Re: changelog bug-closing should not be used unless the code changes
Ben: I think you should re-open this bug.
Single Unix Specification says:
[http://www.opennc.org/onlinepubs/7908799/xsh/stdio.html]
A handle which is a stream is considered to be closed when either
an fclose() or freopen() is executed on it (the result of freopen()
is a new stream, which cannot be a handle on the same open file
description as its previous value), or when the process owning that
stream terminates with exit() or abort(). A file descriptor is
closed by close(), _exit() or the exec functions when FD_CLOEXEC is
set on that file descriptor.
...
When these rules are followed, regardless of the sequence of
handles used, implementations will ensure that an application, even
one consisting of several processes, will yield correct results: no
data will be lost or duplicated when writing, and all data will be
written in order, except as requested by seeks.
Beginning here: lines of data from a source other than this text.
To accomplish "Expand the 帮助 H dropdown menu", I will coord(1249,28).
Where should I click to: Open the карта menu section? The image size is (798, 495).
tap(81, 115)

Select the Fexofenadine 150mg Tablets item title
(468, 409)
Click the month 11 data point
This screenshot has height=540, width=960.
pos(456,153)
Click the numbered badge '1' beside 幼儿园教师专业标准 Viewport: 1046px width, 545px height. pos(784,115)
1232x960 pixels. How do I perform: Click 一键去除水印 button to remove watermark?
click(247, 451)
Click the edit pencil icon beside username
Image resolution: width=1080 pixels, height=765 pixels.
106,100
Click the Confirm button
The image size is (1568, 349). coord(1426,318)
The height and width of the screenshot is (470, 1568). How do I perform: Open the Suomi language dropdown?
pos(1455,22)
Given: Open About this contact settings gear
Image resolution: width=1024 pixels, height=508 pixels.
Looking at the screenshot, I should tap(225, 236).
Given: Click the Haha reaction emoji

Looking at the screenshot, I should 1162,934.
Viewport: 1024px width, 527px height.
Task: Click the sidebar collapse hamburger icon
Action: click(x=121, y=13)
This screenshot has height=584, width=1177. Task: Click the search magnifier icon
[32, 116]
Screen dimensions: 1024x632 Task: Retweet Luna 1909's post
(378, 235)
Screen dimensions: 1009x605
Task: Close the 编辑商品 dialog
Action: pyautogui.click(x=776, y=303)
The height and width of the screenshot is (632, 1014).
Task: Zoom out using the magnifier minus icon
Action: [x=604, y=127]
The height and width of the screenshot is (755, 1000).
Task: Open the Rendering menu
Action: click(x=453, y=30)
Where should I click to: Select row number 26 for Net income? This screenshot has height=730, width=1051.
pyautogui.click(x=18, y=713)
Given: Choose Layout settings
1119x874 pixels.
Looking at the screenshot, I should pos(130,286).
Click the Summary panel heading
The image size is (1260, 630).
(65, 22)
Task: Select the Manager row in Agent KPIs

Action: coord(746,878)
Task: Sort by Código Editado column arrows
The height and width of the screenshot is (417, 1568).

It is
implementation-dependent whether, and under what conditions, all
input is seen exactly once.
For this be true, it must also be true that no data will be lost when a
command line like the following is executed, and the file system is full:
$ command blah blah... >file
For example, the program could wait (presumably in select()) if the file
system was full when trying to exit() with non-empty buffers.
Exiting without writing the data [and even more, without providing a
failure notice] is clearly a violation of this standard.